Emelia Benjamin, MD, ScM
Boston University Medical Center
Boston, MA, USA


AHAの統計によれば、米国では、初発、再発を含めて毎年60万人が脳卒中に罹患している。脳卒中は第3番目に多い死因である。また米国では長期的な障害をもたらす主要な原因で、460万人の脳卒中後生存者がいる。

脳卒中発症の確立した危険因子は、心臓血管疾患を進行させる標準的な危険因子を含んでいる。喫煙は、虚血性脳卒中発症の危険を90%も上昇させる。喫煙の中止により脳卒中発症の危険性を大きく減少させることができる。

高血圧症は、少なくとも脳卒中発症の危険度を2倍に上昇させるが、西側諸国ではそれに対する加療は十分になされていない。米国人の27%に高血圧症があるが、そのうちわずか23%しか治療によって目的とされるレベルに達していない。高血圧症の投薬治療は他の危険因子にかかわらず、脳卒中による死亡を45%も減少させることができる。

糖尿病は脳卒中発症の危険度を40〜70%上昇させる 。しかし、いくつかの無作為試験では、血糖コントロールはその危険度を減少させることができなかった。しかし、糖尿病患者は他の危険因子の罹患率が高く、Heart Outcomes Prevention Evaluation(HOPE)試験では、血圧コントロールのためにramiprilを内服した糖尿病患者では、脳卒中発症危険度が33%減少した。

心房細動は高齢者における脳卒中発症の重要な危険因子である。あるメタ解析では、ワルファリンが心房細動患者における脳卒中発症の危険度を61%減少させることを示している。

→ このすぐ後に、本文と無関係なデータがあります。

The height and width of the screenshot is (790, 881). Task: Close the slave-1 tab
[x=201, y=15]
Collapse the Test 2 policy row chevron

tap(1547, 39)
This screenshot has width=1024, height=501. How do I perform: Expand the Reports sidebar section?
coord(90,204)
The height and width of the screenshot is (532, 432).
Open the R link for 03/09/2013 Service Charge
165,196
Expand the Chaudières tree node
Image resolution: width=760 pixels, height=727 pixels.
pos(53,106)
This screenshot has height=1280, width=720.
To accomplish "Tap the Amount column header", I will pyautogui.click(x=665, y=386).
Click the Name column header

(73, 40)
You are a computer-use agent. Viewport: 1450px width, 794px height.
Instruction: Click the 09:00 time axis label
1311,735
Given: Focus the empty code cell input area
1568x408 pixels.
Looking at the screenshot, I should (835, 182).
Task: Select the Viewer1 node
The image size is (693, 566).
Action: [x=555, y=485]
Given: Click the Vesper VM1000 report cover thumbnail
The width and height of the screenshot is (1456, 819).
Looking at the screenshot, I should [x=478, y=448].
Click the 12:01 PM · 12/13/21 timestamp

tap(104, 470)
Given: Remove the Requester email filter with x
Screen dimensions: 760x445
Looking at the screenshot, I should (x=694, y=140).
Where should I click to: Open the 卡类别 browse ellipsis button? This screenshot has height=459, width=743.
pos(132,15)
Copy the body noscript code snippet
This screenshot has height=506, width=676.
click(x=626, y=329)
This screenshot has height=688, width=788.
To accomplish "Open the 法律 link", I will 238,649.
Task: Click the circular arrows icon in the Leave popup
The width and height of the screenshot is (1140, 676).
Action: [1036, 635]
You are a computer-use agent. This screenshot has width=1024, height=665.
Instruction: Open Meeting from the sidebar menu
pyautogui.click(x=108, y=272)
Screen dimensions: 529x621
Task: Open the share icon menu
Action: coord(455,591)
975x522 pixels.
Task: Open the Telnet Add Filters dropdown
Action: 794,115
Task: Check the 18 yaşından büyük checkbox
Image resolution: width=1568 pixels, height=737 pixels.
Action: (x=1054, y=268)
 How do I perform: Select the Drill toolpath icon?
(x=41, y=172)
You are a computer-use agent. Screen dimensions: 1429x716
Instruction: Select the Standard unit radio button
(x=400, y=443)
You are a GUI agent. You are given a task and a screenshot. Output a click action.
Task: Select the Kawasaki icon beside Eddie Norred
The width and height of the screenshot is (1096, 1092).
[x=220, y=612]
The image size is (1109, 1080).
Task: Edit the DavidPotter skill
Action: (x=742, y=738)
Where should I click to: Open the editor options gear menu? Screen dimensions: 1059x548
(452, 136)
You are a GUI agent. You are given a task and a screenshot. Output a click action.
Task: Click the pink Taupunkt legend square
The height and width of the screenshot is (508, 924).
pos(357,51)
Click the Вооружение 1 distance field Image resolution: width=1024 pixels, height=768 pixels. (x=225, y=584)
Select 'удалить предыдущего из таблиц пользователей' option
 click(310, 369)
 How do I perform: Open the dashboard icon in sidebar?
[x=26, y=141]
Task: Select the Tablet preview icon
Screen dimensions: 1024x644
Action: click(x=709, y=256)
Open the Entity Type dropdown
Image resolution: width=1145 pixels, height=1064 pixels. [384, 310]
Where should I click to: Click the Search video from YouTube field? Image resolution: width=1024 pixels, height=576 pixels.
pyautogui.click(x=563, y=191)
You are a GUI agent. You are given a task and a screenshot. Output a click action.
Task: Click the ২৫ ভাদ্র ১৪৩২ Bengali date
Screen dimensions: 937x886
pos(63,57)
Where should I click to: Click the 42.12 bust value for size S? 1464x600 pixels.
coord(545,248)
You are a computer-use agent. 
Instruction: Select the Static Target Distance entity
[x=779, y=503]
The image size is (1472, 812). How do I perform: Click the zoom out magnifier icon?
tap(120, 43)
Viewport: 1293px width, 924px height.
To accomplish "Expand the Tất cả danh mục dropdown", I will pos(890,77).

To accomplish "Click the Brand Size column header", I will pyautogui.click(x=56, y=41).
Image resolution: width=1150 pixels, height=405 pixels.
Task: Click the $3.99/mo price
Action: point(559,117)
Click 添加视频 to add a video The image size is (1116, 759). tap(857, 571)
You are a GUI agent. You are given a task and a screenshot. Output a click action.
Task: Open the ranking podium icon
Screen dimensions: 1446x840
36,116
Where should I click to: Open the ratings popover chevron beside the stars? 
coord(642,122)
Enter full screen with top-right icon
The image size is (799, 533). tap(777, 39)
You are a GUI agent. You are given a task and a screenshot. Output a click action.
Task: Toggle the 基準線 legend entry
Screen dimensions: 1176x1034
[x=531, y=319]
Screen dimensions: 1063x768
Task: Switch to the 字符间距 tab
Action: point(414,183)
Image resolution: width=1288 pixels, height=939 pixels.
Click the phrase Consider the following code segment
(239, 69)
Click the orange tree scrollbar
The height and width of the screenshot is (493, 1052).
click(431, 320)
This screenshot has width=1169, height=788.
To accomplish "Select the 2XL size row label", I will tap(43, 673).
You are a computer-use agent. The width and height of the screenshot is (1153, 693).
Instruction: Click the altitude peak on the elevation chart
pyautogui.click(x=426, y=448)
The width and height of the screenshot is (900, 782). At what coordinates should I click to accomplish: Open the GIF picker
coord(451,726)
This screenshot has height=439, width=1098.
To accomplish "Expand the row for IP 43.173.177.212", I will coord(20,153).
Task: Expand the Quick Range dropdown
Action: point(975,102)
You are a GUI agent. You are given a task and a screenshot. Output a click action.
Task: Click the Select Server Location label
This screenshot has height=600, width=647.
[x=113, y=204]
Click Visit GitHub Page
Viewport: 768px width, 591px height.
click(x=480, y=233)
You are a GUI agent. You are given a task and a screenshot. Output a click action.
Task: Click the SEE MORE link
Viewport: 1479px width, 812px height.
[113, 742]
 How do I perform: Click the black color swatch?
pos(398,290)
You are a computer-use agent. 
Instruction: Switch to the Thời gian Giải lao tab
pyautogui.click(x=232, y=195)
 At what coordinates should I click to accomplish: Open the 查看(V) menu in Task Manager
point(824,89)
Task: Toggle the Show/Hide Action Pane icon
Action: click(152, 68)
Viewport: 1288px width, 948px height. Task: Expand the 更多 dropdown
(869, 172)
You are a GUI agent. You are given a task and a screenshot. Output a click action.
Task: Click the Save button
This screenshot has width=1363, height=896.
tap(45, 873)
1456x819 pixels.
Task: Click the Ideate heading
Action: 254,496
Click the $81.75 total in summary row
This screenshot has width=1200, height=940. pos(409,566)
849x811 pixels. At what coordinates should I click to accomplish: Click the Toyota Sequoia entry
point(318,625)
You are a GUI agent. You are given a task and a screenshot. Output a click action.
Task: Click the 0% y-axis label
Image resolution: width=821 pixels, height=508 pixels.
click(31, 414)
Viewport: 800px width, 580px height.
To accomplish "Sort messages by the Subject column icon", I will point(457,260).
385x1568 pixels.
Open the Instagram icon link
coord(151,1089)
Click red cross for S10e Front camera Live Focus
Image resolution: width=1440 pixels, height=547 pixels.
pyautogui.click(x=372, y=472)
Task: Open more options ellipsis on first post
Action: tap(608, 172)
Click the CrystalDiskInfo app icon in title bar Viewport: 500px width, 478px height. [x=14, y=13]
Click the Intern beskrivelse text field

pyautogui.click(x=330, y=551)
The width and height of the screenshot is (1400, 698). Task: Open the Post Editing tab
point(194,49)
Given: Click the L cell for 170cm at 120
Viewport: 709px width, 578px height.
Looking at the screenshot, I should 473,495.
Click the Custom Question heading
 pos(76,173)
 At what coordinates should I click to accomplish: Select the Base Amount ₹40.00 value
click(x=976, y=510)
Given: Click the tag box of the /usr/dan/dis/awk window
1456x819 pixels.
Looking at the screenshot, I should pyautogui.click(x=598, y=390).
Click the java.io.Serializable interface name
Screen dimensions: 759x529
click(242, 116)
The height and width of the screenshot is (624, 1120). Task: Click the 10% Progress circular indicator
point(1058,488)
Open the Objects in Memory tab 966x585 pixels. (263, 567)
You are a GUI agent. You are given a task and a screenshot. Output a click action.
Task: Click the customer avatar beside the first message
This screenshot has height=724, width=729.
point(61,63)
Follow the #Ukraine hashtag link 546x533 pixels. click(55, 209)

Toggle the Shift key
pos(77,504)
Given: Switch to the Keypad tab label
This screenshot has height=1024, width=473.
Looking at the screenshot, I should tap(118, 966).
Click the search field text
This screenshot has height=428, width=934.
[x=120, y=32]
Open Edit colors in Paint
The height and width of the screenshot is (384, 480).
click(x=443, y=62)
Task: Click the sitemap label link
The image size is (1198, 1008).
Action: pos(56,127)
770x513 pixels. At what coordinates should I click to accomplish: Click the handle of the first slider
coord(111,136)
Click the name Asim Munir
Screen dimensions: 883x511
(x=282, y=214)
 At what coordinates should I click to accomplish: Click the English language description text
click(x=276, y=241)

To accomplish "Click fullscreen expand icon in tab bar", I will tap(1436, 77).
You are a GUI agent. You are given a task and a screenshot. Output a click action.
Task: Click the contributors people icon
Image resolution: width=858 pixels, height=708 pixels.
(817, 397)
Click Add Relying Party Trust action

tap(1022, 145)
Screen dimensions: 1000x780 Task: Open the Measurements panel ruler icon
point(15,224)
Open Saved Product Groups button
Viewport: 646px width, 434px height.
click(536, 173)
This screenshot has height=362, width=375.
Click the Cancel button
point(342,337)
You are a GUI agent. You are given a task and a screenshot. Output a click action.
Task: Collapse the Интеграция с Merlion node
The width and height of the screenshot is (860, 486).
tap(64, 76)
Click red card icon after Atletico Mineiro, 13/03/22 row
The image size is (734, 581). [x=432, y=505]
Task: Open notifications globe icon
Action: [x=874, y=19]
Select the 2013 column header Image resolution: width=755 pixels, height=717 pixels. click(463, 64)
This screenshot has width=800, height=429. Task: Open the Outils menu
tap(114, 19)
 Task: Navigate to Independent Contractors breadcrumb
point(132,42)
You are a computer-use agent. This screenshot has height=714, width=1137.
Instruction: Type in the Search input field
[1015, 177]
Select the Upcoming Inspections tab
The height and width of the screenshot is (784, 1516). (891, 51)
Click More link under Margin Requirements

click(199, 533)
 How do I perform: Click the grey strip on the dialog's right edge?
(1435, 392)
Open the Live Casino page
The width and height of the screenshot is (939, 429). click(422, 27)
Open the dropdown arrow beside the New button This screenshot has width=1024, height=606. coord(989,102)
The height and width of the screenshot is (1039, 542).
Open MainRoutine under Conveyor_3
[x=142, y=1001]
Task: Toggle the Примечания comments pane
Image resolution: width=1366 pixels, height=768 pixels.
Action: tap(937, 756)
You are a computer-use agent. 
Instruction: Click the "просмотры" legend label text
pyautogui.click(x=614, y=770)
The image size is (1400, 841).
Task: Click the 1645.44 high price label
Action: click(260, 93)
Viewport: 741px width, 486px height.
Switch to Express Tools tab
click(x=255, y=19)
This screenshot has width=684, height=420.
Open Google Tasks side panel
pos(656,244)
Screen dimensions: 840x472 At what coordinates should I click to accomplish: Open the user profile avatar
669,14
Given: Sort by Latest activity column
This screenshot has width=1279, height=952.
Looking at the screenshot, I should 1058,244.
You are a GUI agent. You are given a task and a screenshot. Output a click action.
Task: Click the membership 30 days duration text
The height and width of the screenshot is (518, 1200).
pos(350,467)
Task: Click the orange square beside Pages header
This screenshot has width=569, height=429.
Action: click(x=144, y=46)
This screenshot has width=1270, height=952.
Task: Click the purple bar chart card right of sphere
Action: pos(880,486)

総コレステロール値は脳卒中発症の危険因子であると推定されている。18の試験および他のコホート試験のメタ解析では、総コレステロール値は脳卒中発症の危険度を改善も増悪もしなかった。しかし、これはすべてのタイプの脳卒中に対しての結果である。Multiple Risk Factor Intervention Trial(MRFIT)では、総コレステロール値と出血性脳卒中の間には逆の相関があったが、一方、総コレステロール値の高い人は、虚血性脳卒中発症の危険度が最も高値であった。

西側諸国の研究者は、最近患者の脳卒中発生の危険度を評価するのに臨床所見下の疾病マーカーを使用することが多くなっている。例えばFramingham Heart Studyでは、炎症マーカーのC-reactive protein(CRP)を見て、定量関係を見つけた。その経過ではCRPが高ければ脳卒中の危険度はより高くなった。最もCRPの高い四半数については、危険度がほぼ2倍になった。

脳卒中の疫学において、東洋と西洋の間には多くの重要な違いがある。例えば、出血性脳卒中の割合は、西洋では15%であるが中国では30%にまで上る。動脈硬化・血栓性の脳虚血が西洋においてより一般的である一方、東洋においてはラクナ虚血がより一般的である。危険因子として、西洋では糖尿病が増加しているが、東洋では喫煙が増加中である。

しかし、相違点よりさらに多くの類似点がある。脳卒中は共通の先行過程を有しており、また大部分は改善可能な危険因子による。それは多くの場合予防可能である。重要なことは、西洋にしろ東洋にしろ、この疾病の発生率を大きく減少することができると思われる喫煙の中止など危険因子の改善が十分になされていないことである。